(Collected data entries)
============

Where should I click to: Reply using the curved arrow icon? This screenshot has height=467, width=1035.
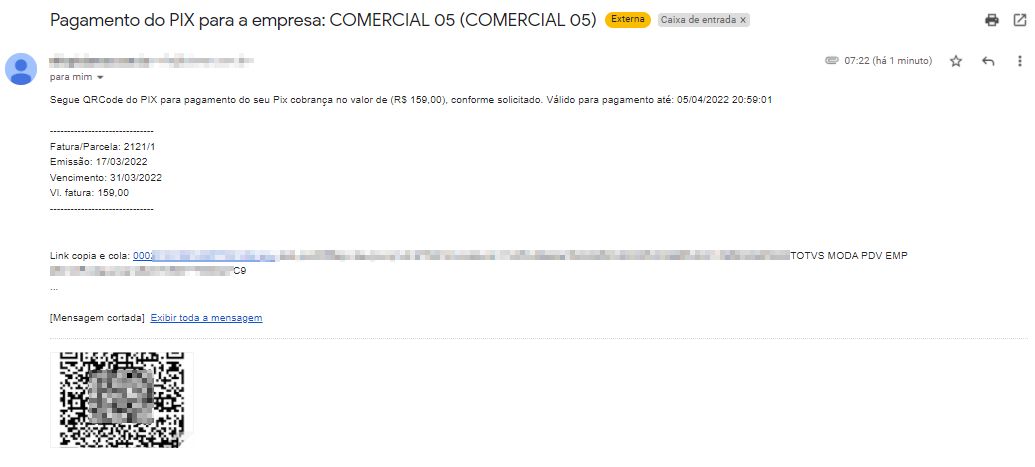[x=988, y=61]
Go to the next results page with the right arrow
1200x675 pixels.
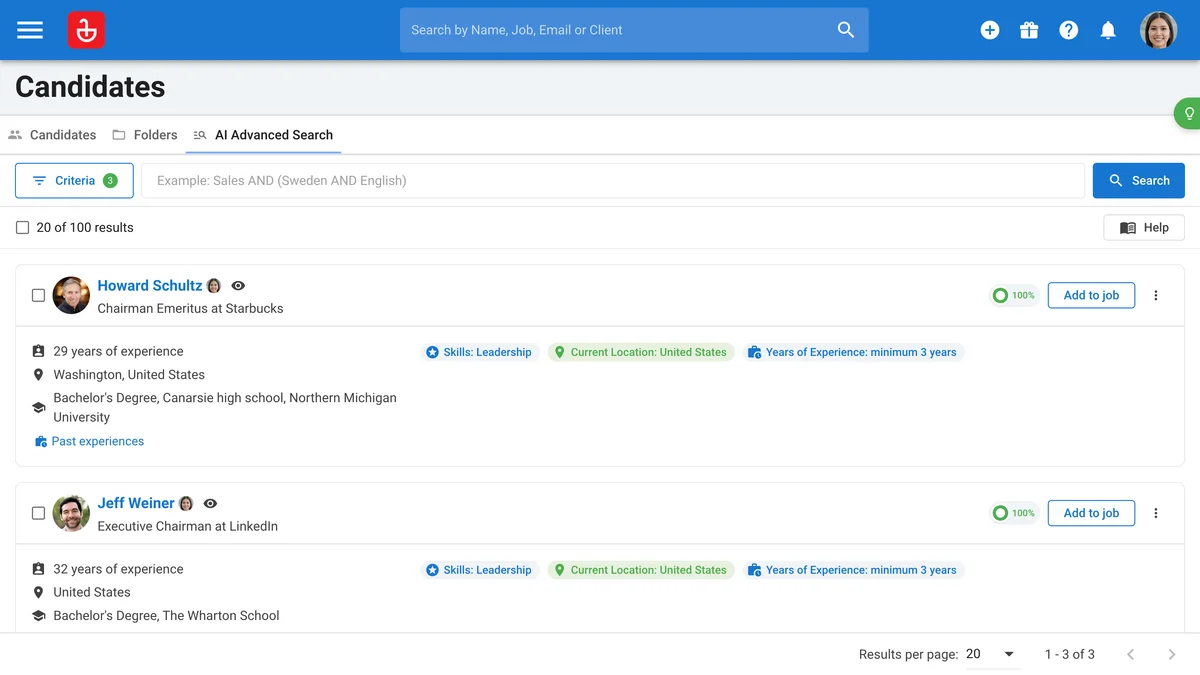[1171, 654]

============

Type out each line of the records above exactly, skipping any pictures.

Where should I click to: Reply using the curved arrow icon? This screenshot has height=467, width=1035.
[x=988, y=61]
Go to the next results page with the right arrow
1200x675 pixels.
[1171, 654]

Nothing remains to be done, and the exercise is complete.